Mass Movements and "The Left"

Dddddd0814 at aol.com Dddddd0814 at aol.com
Tue Aug 27 17:53:43 PDT 2002


It's certainly true that leftist intellectuals cannot summon a movement out of thin air. That doesn't mean we shouldn't all bear the collective responsibility of educating people of the contradictions that abound in class society, and the new and constantly evolving premises they take.

On the other hand, no leftist intellectual, even those like Marx and Lenin who were clearly from the bourgeois intelligentsia, simply emerges from heaven riding on a chariot. They, too, are as much a product of the social and economic relations of the milieu in which they exist. Marx & Engels write in the CM:

"Finally, in times when the class struggle nears the decisive hour, the process of dissolution going on within the ruling class, in fact within the whole range of old society, assumes such a violent, glaring character, that a small section of the ruling class cuts itself adrift, and joins the revolutionary class, the class that holds the future in its hands. Just as, therefore, at an earlier period, a section of the nobility went over to the bourgeoisie, so now a portion of the bourgeoisie goes over to the proletariat, and in particular, a portion of the bourgeois ideologists, who have raised themselves to the level of comprehending theoretically the historical movement as a whole." (Ch. 1)

I don't think we've exactly reached that time, quite yet.

I think part of it is dialectic, too.

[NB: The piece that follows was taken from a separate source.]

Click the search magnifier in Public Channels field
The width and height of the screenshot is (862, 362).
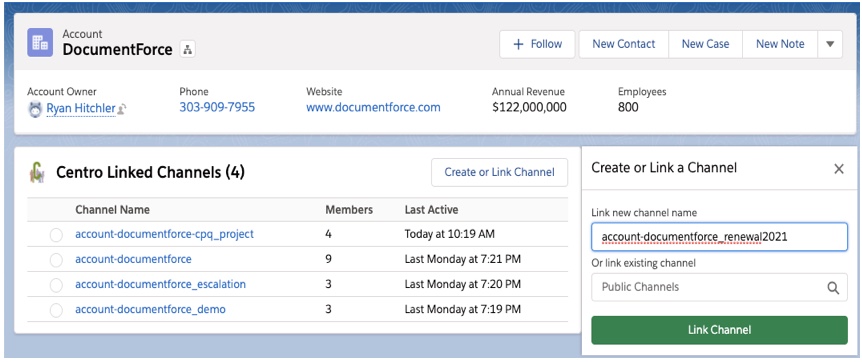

To a certain extent leftists can always see where they are in a dialectic (for instance, the fact that Bush's new war policy reflect the inherent contradictions of the capitalist state), but one never knows how far the dialectic will go one way or the other. It seems pretty clear to me that the sway will become a little more violent in the coming years, but who really knows. It's certainly foolish for leftists to try to predict when the dialectic will completely break things open and replace it with a fundamentally different reality.

But, in the end, I think it's important that Leftists continue to take the pulse of domestic and international affairs and attempt to take leadership by organizing workers around certain issues. If they don't, then that hole in leadership could easily be filled by reactionaries and fascists.